I segnali che vengono dalla congiuntura dell’interscambio europeo sono netti. Nello scorso ottobre il tasso annuo di crescita delle esportazioni tedesche verso l’area dell’euro è sceso al di sotto dello zero. Le importazioni italiane dalla Germania sono calate, anno su anno, di oltre sei punti percentuali. Alla stessa data, la crescita su base annua delle esportazioni italiane verso l’eurozona si è ridotta a poco più dell’un per cento. Nei mesi precedenti del 2011, la progressione delle vendite estere destinate al bacino della moneta unica si situava in entrambi i paesi su ritmi ben più elevati, tali da collocare l’espansione complessiva del periodo compreso tra gennaio e ottobre nell’ordine dei dieci punti percentuali. Sia in Germania sia in Italia a sostenere le esportazioni sono oggi solo le vendite extra-Ue. L’implosione dei commerci intraeurozona pesa, e peserà, dal momento che l’area conta per il 40 percento delle esportazioni tedesche e per il 43 per cento di quelle italiane.
A tutti è noto come la Germania rappresenti il primo compratore dell’export italiano. La Germania conta per l’Italia, ma l’Italia conta anche molto per l’economia tedesca. Il nostro paese è il quinto acquirente mondiale di prodotti “made in Germany”. Nel 2010 gli italiani hanno acquistato merci tedesche per ben 58 miliardi di euro, il 6,1% dell’export di Berlino. Ancora nel 2010 il mercato italiano valeva per l’esportatore tedesco più di quello, pur in forte ascesa, rappresentato dalla Cina. Sommate insieme, le esportazioni tedesche verso la Francia, l’Italia e la Spagna valgono oltre il triplo delle vendite di prodotti “made in Germany” effettuate sul mercato cinese. I mercati extra-europei crescono a grande velocità, ma il baricentro dell’export e, quindi, del grande motore economico della Germania rimane saldamente radicato nella “core-Europe”, nel bene e nel male.
Il brusco arretramento dei flussi commerciali all’interno dell’eurozona rappresenta un serio problema per la Germania non meno di quanto lo sia per l’Italia. Le esportazioni tedesche in Europa sono per una parte non piccola le importazioni degli italiani dalla Germania, e viceversa. Se l’Italia non cresce o, peggio, va in recessione, il problema è per gli italiani, ma anche per i tedeschi. Lo stesso vale considerando gli effetti di depressione delle esportazioni tedesche che trae origine dal rallentamento segnato anche dall’economia francese.
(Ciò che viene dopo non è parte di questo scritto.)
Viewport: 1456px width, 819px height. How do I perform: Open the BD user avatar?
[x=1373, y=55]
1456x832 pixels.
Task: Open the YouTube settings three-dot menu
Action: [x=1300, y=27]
Il circolo vizioso della caduta del commercio intra-europeo è una tangibile dimostrazione di come la ripresa della crescita nell’area della moneta unica debba essere perseguita su base nazionale, ma imponga anche strategie a livello europeo e soluzioni da ricercare nel rapporto bilaterale tra i diversi partner commerciali.
I dieci anni di vita dell’euro hanno visto consolidarsi una situazione di squilibrio nei saldi commerciali e, più in generale, nei conti con l’estero dei principali paesi membri. Il grande avanzo di parte corrente della Germania equivale oggi grosso modo alla somma dei deficit individualmente registrati da Francia, Italia e Spagna. La correzione dello squilibrio dei conti con l’estero tra la Germania e i suoi principali partner commerciali dell’eurozona non va lasciata a se stessa e, quindi, alla mera e dolorosa contrazione della domanda di importazioni dei paesi deficitari che sono oggi quelli a maggior rischio di recessione. Se così accadesse, tutti ne soffrirebbero. Per quanto ci concerne, il boccino della ripresa è nelle mani del recupero di competitività che le produzioni italiane e il sistema-paese potranno mettere in campo, attraverso uno sforzo formidabile di innovazione e di coesione. Il boccino della ripresa è anche nelle mani del consumatore tedesco e delle autorità tedesche, che hanno molte risorse e altrettante ragioni per investire nel futuro della comune crescita europea.